The dollar’s strength is a headache for Asian nations including Malaysia, which is a net importer of food items.
“Economic statecraft” is a roundabout way of saying economic warfare. The unilateral sanctions the United States has imposed on countries all across the planet, in flagrant violation of international law, are backfiring. Many nations are now seeking financial alternatives, afraid that they could be the next target.
And with the US Federal Reserve constantly raising interest rates, the dollar has become so strong that it is hurting the currencies of other countries, making imports more expensive.
Even US ally India is hedging its bets on de-dollarization.
Reuters reported that Russia’s largest oil producer, the state-owned company Rosneft, made an deal with India’s top refiner Indian Oil Corp, which is also state owned, to use the Dubai price benchmark in oil sales, as opposed to the Brent benchmark.

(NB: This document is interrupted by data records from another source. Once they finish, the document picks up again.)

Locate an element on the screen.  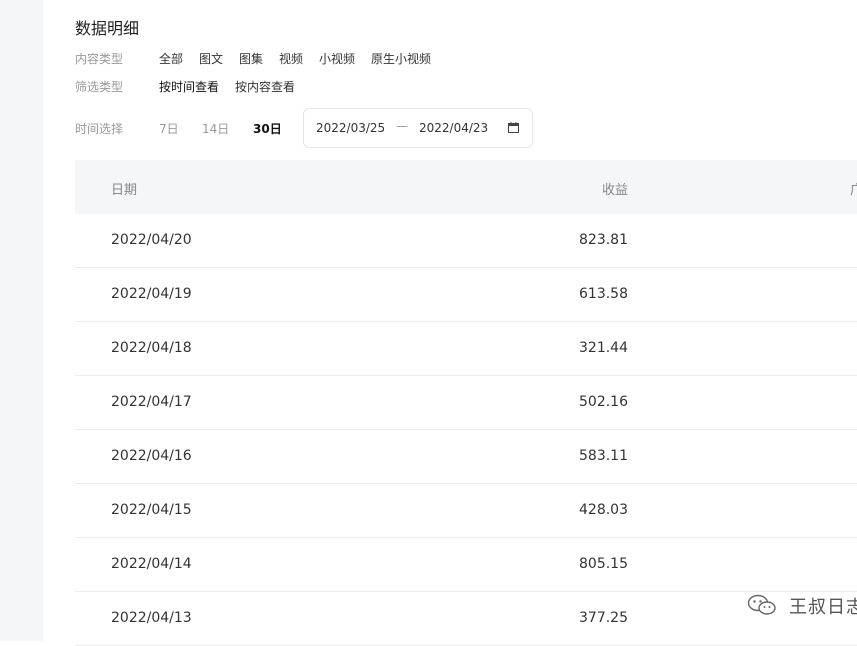
date-range-picker: 2022/03/25 — 2022/04/23 is located at coordinates (418, 128).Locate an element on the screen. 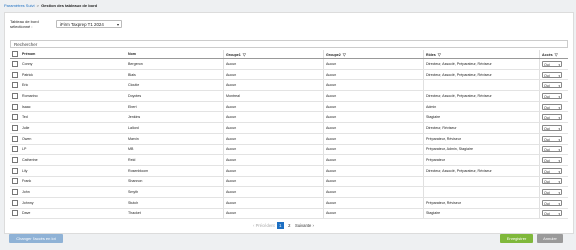 Image resolution: width=576 pixels, height=250 pixels. select-all-checkbox is located at coordinates (15, 54).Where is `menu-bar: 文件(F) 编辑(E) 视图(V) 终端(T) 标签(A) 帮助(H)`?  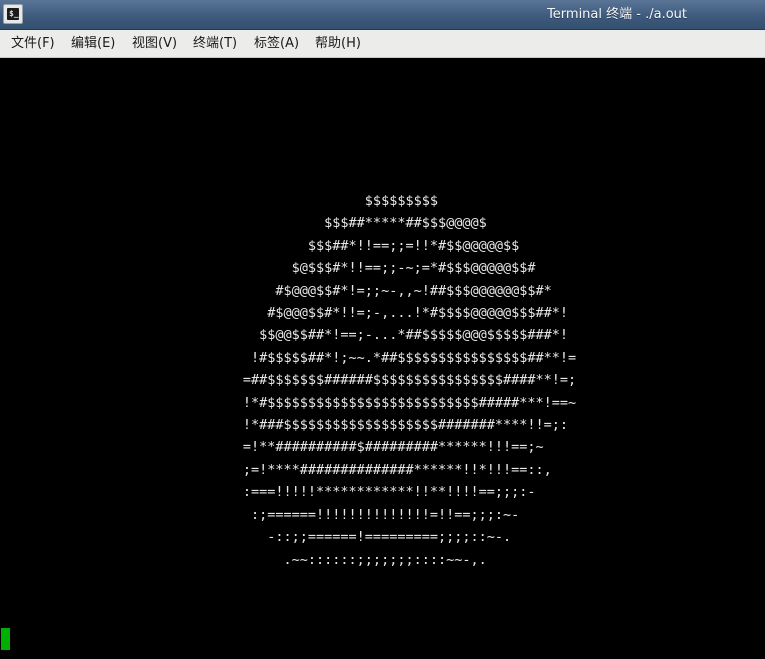
menu-bar: 文件(F) 编辑(E) 视图(V) 终端(T) 标签(A) 帮助(H) is located at coordinates (382, 44).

The decision “to abandon the Europe-dominated Brent benchmark is part of a shift of Russia’s oil sales towards Asia”, it wrote.
Reuters cited “Rosneft’s chief executive Igor Sechin, [who] said in February that the price of Russian oil would be determined outside of Europe as Asia has emerged as largest buyer of Russian oil”.
Several countries on the African continent are advocating de-dollarization as well.
In March, Kenya signed an agreement with state-owned companies in Saudi Arabia and the UAE to buy oil on credit, using the country’s local currency, the shilling.
Kenya asked to do so because the African nation’s dollar reserves are running low, as it pays for more expensive imports.
One of the world’s leading newspapers, the Financial Times, acknowledged in an article in March that these historic developments are part of a transition to a “multipolar currency world“.
The chair of the Financial Times’ editorial board and US editor-at-large, Gillian Tett, wrote that “US banking turmoil, inflation and looming debt ceiling battle is making dollar-based assets less attractive”.
She noted that the former Goldman Sachs economist who first popularized the term BRICS, Jim O’Neill, has stated that “the dollar plays far too dominant a role in global finance”.